Complete the following -
1) In the course policy text, when are peer reviews due?
2) Reproduce the passage of the course policy text that starts at "Grading Information" and ends at "the graders alone.".

Text provided -
Late work is not accepted without advanced agreement except in cases of medical or family emergencies. In the case of an emergency, please contact the Dean of Students.

Grading Information

Your assignment will be evaluated on the extent to which it follows the directions and achieves the learning goal on a simple rubric: Does Not Meet Expectations, Meets Expectations, and Exceeds Expectations. Because this is due at the end of the semester, there is no opportunity for resubmission if your presentation falls short. However, your presentation will be graded solely based on the presentation itself; weaknesses in the project will not be held against the presentation.

Peer Review

After submission, your assignment will be ported to Peer Feedback for review by your mentor and classmates. Grading is not the primary function of this peer review process; the primary function is simply to give you the opportunity to read and comment on your classmates’ ideas. All grades will come from the graders alone.

You will typically be assigned four classmates to review. Peer reviews are due one week after the due date of the assignment, and count towards your participation grade.

Exercise data -
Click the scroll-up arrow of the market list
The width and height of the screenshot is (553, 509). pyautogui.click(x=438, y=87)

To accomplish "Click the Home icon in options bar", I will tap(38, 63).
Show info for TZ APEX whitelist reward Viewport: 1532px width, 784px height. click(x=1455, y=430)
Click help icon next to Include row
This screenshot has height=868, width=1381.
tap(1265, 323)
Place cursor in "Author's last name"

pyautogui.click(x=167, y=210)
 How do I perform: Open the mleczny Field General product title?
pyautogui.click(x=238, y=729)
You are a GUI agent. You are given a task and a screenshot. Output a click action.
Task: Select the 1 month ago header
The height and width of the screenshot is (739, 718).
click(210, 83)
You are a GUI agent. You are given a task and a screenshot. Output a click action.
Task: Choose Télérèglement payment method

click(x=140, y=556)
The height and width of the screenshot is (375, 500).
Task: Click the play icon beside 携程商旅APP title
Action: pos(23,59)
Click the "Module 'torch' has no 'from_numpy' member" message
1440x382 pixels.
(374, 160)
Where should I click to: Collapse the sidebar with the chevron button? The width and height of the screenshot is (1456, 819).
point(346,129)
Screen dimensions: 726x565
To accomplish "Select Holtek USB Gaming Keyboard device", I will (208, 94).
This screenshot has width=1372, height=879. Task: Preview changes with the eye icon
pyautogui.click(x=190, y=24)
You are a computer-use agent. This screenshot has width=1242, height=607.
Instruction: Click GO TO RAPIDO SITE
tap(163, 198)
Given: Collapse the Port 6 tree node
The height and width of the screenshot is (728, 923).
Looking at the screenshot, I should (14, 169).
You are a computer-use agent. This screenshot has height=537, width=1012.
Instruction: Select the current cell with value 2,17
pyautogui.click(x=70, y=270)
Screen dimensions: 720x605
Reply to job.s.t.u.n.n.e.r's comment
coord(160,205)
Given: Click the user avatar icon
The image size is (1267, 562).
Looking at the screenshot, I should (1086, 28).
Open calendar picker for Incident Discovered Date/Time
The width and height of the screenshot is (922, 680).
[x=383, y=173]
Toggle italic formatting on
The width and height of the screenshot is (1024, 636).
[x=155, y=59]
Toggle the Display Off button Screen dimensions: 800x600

Answers below -
1) One week after the assignment's due date.

2)
Grading Information

Your assignment will be evaluated on the extent to which it follows the directions and achieves the learning goal on a simple rubric: Does Not Meet Expectations, Meets Expectations, and Exceeds Expectations. Because this is due at the end of the semester, there is no opportunity for resubmission if your presentation falls short. However, your presentation will be graded solely based on the presentation itself; weaknesses in the project will not be held against the presentation.

Peer Review

After submission, your assignment will be ported to Peer Feedback for review by your mentor and classmates. Grading is not the primary function of this peer review process; the primary function is simply to give you the opportunity to read and comment on your classmates’ ideas. All grades will come from the graders alone.